***** Dataset excerpts *****

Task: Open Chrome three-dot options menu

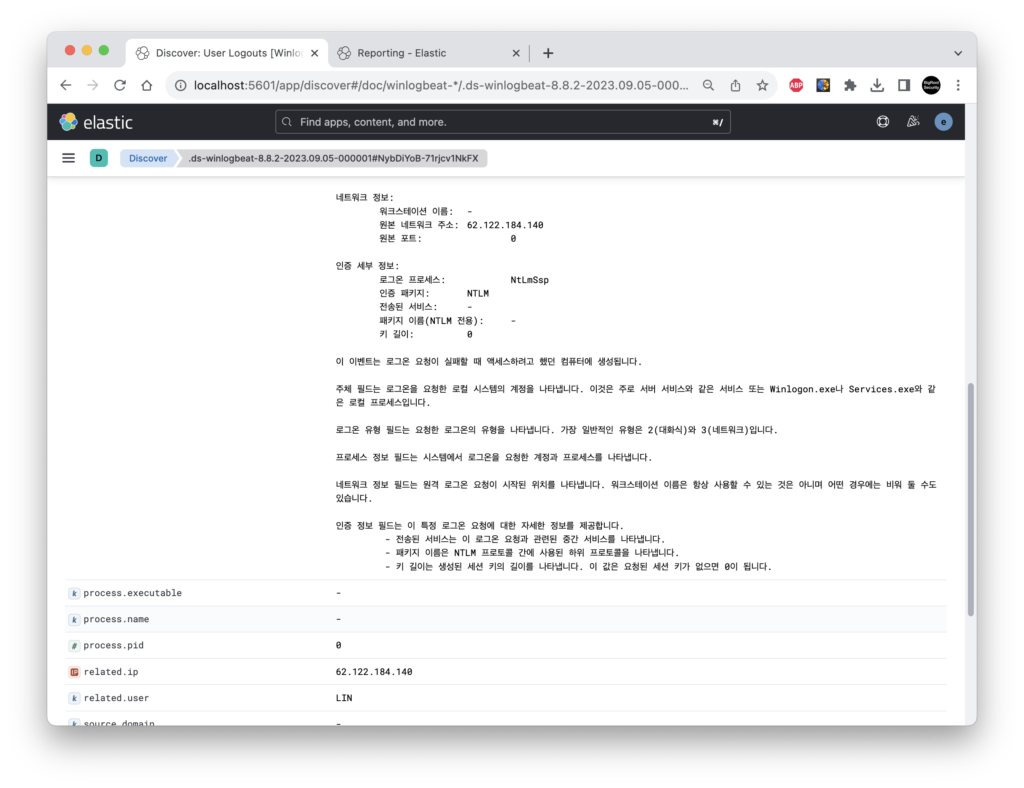Action: point(958,85)
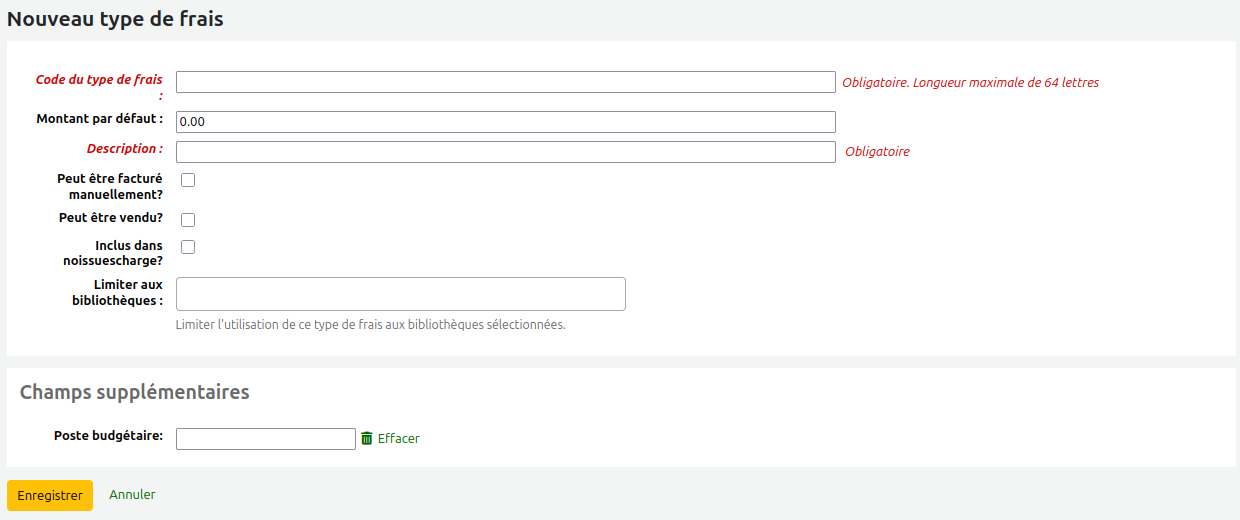
Task: Click the 'Code du type de frais' label
Action: 99,80
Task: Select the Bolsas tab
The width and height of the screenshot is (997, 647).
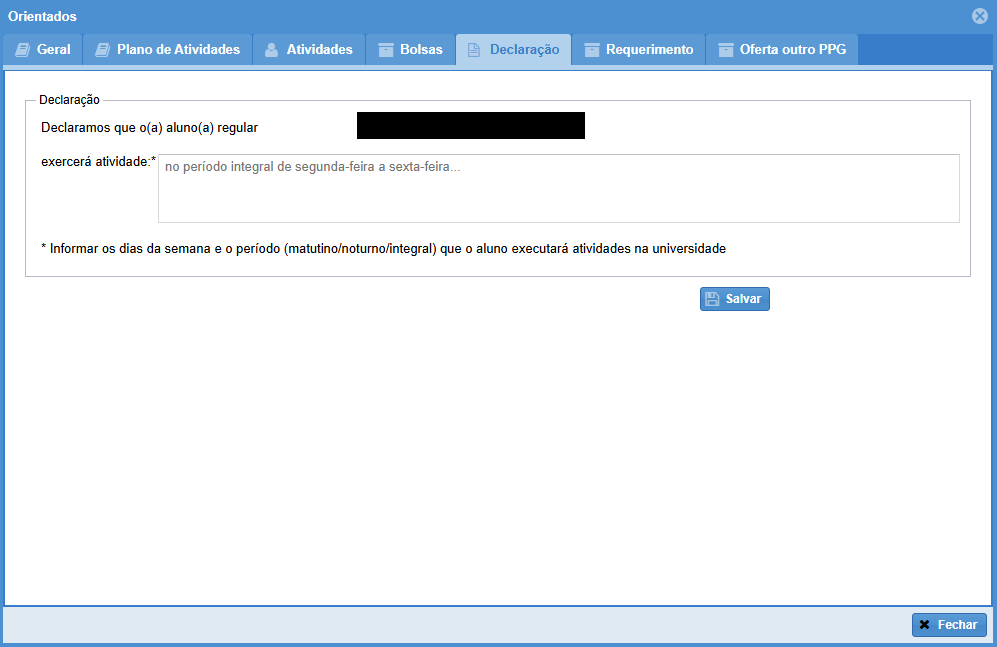Action: [x=420, y=50]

*****

# Task goal
Every record above must be printed exactly, except for its images.

# Problem solution
Task: Open Chrome three-dot options menu

Action: point(958,85)
Task: Click the 'Code du type de frais' label
Action: 99,80
Task: Select the Bolsas tab
The width and height of the screenshot is (997, 647).
Action: [x=420, y=50]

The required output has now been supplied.